Harsh Review of Restoration in Everglades
MIAMI — The eight-year-old, multibillion-dollar effort to rescue the Everglades has failed to halt the wetlands’ decline because of bureaucratic delays, a lack of financing from Congress and overdevelopment, according to a new report.
The 287-page study by the National Research Council, a biennial review required by Congress, warned that South Florida’s stunning river of grass was quickly reaching a point of no return. Without “near term progress,” the report said, more species will die off “and the Everglades ecosystem may experience irreversible losses to its character and functioning.”
William L. Graf, chairman of the committee that wrote the report, put it more simply. “There is no other place like this,” Mr. Graf said. “It’s existed for 5,000 years this way, and we’re in danger of losing it for our kids and their kids.”

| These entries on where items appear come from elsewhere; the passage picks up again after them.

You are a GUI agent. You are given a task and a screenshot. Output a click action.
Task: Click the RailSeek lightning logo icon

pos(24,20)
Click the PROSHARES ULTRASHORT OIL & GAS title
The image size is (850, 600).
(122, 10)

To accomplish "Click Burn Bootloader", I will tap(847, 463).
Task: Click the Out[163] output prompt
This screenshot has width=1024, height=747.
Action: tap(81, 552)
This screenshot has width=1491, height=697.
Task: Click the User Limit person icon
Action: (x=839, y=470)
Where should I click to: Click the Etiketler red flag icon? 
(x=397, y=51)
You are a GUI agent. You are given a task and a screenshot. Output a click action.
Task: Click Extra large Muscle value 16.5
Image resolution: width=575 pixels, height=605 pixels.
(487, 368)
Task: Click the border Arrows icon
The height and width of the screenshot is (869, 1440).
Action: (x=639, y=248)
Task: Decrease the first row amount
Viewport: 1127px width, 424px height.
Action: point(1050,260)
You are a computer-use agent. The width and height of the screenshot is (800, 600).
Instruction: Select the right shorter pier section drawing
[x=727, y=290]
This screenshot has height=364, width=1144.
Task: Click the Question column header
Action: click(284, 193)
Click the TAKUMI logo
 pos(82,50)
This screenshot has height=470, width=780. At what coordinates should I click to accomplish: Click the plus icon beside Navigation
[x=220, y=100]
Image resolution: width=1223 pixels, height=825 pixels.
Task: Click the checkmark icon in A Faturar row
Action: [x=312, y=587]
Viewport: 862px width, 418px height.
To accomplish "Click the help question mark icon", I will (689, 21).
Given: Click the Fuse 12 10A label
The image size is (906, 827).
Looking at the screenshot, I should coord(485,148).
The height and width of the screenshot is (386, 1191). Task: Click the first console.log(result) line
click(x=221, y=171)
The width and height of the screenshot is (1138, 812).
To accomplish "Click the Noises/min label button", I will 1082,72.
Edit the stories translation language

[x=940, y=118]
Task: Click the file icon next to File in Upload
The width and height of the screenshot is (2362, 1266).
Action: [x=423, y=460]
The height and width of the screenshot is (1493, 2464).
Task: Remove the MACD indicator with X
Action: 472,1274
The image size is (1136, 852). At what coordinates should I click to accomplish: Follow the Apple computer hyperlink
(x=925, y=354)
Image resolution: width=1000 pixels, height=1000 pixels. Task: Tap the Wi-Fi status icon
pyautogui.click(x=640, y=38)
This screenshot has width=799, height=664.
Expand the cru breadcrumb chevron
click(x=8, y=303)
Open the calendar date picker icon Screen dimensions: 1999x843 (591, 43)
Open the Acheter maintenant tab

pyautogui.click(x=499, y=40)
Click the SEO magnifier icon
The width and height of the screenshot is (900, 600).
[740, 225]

The harsh review of the federal effort, known as the Comprehensive Everglades Restoration Plan, or CERP, comes in the midst of what could be a major shake-up. Florida is negotiating a proposed $1.75 billion purchase of nearly 300 square miles of farmland from the United States Sugar Corporation to add storage space for millions of gallons of water south of Lake Okeechobee.
The plan, which is expected to be finalized by the end of the year, was praised by the National Research Council. But with the acquisition’s impact at least a decade away, the report’s authors concluded that it would not be a panacea.
“The bottom line,” said Mr. Graf, a professor of geology at the University of South Carolina, “is I don’t think we can wait and see what happens.”
He emphasized that there were larger problems that needed to be fixed. Money remains the most obvious. The restoration plan, finalized in 2000, made the federal government and Florida equal partners, but Congress has failed to match the state’s commitment of more than $2 billion.
Behind the shortfall, the report found, is a planning and appropriations process that requires the Army Corps of Engineers to show the benefits of each project individually, making it difficult to get money for the interconnected plumbing and environmental components of the Everglades effort.
Mr. Graf said progress could be forthcoming because the corps and Congress seemed open to rewriting the rules so projects could be clustered. And an amendment in the stopgap spending measure the House passed last week could, 19 years after Congress approved it, create a $225 million, one-mile bridge on the Tamiami Trail to let water flow south toward Florida Bay, alleviating a significant clog.
By Damien Cave, New York Times, Sept. 29. 2008.